Anhinga Love Knot by John Guiseppi
This is a beautifully executed colored pencil piece. The various tones of black, blue and gray give a wonderful depiction of this particular bird. The detail of the feathers and reflected light show the artist’s effort to make an extremely accurate wildlife drawing.
Stephanie by Steven Mullins
This small scratch board piece kept demanding my attention from the surrounding pieces. Of course the contrast of dark and light is striking, but the composition and detail captures the viewer’s interest. The delicacy of the strokes enhances the representation of the fur and the artist’s ability to capture the cat’s eyes in this medium is incredible.
AWARDS OF MERIT:
Front Gate by Joose Hadley
Beautiful strokes and movement in this painting. While the horse is the main subject the composition draws the viewer into the whole story of the painting. The value of the background versus the vibrancy of the main characters enhance their action.
Coral Rest by Ron Deel
The bright primary color contrasts make this a compelling piece with great depth and good value. The painting/stroke quality gives it an interesting contemporary look.
Cheetah Sunset by Randy Matthews
Not the ordinary photo of a wild animal. The digital enhancements enliven the cheetah. Also the horizontal background waves contrasts with the graphic nature of the cheetah’s coat.
White Egret Prowl by Donna Morrison
Beautiful use of color contrasts to capture the essence of this heron on the hunt. The movement of the watercolor keeps the painting alive around the white bird. The reflection of the bird provides a striking element of the composition.
It’s Not About the Cat by Margret Thomas
The use of light and value is exceptional in this painting and the elevated point of view sets it off from the rest. Though the vase is the strong color in the painting, the artist uses diagonals to draw the viewer’s eye to the cat.
School of Fish by Judy Pence Milsaps
The graphic design of this small painting draws the eye to capture the fishes’ habits. Despite the partial subjects the artists keeps the viewer’s eye moving within the painting with the background actually providing the color.

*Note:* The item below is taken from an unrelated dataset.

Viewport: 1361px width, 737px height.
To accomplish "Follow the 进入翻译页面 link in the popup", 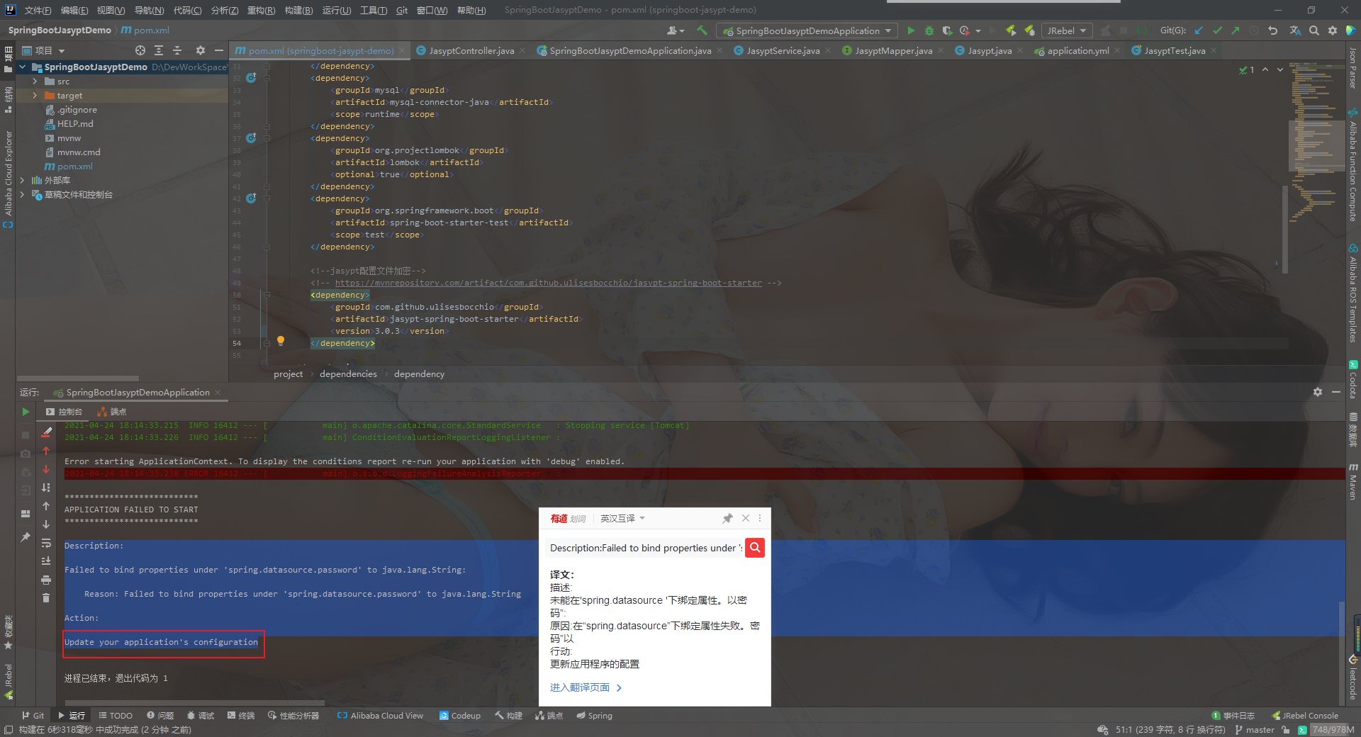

Seriously by Deborah Biasetti
The unique monochrome of the subject as well as the artist’s ability to capture the comedic quality of this particular bird made for an interesting painting. The vibrancy of the watercolor strokes adds to the personality.
Bear in the Woods by Gina Stark
The symmetry of composition, color contrasts and layering as well as the primitive look make a compelling painting.
Red Tails in the Sunset by Clarita Scioscia
The strokes of this painting really intrigued me along with the color and value combinations.